Including their home equity, 71% of middle-income seniors 75 and older have enough money to live in independent living facilities, and 46% of them can afford assisted living facilities.
This middle-income segment is expected to grow from 8 million seniors in 2014 to 14.4 million by 2029, according to NIC. Mace said NIC hopes to shine a light on the "urgent and important topic" of senior housing affordability.
"We need to collectively figure out a solution for this, because we still have a number of years until that big surge of seniors occurs, but it is an issue today for those who are seniors," she said. "It's not just a public policy solution, it has to be a private sector solution as well."
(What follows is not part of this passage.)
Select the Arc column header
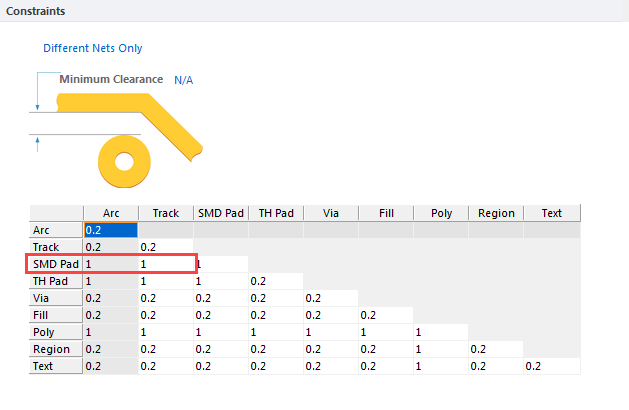This screenshot has width=629, height=410. pyautogui.click(x=110, y=213)
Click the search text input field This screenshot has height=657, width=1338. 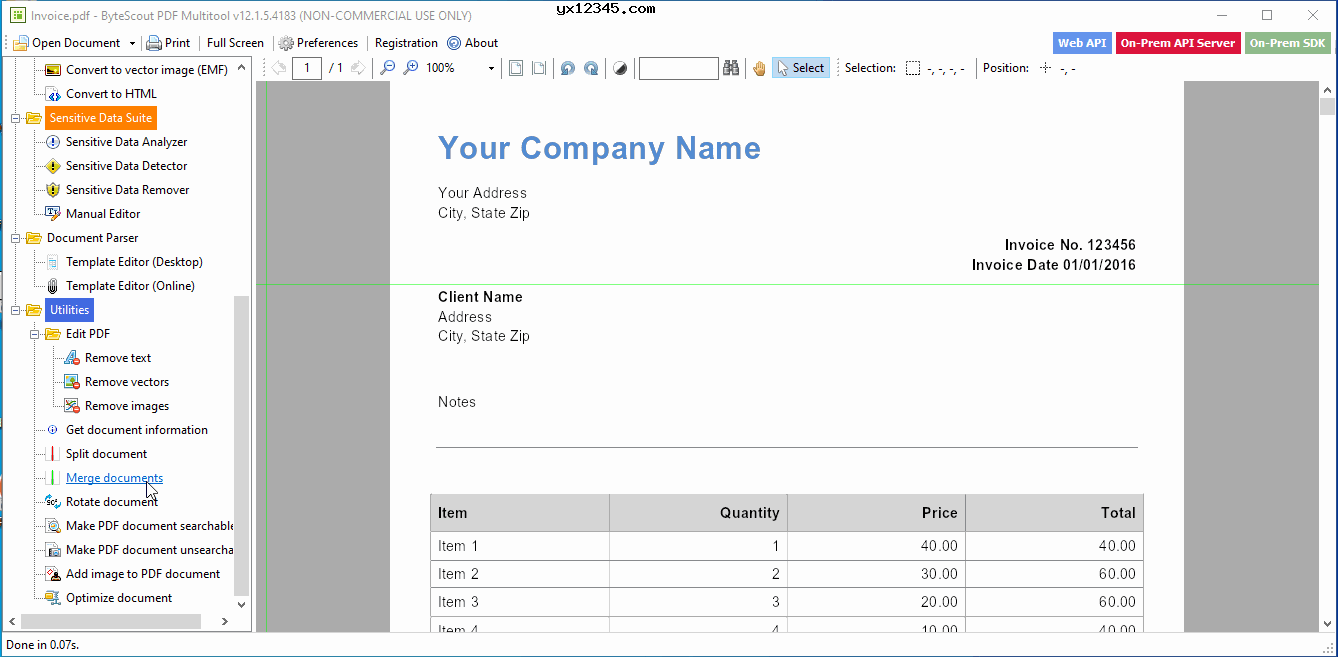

A growing number of developers have begun to pursue affordable senior housing projects in D.C. Dantes Partners and Gilbane Development Co. broke ground in November on a 152-unit affordable assisted living facility on Southern Avenue in Ward 8. Plans were filed last year for a 68-unit senior affordable housing project in Congress Heights and a 155-unit affordable assisted living community in Deanwood.
Porter said affordability has become a larger discussion in the senior housing industry in recent years.
"As you see the senior population continue to explode, especially with the baby boomers coming, I do think affordability is going to become an issue in the market that needs to get addressed," Porter said. "It's something the industry is cognizant of."
Gensler said Erickson tries to serve the middle-income segment with its product by offering a different type of payment model than other senior housing providers. Rather than pay a monthly rent, he said Erickson residents pay an upfront entrance fee, which can range from $200K to $700K, and then they pay a monthly fee for services.
He said this works better for many seniors who have large amounts of equity invested in their homes that they can sell and then have a smaller monthly obligation than if the entire cost were paid in monthly rent.
"Affordability has always been a concern and top of mind at Erickson, as we try to serve that mid-market," Gensler said. "It's something we're always watching, and we're looking at our product to see if there's anything we can do to make it more efficient and affordable."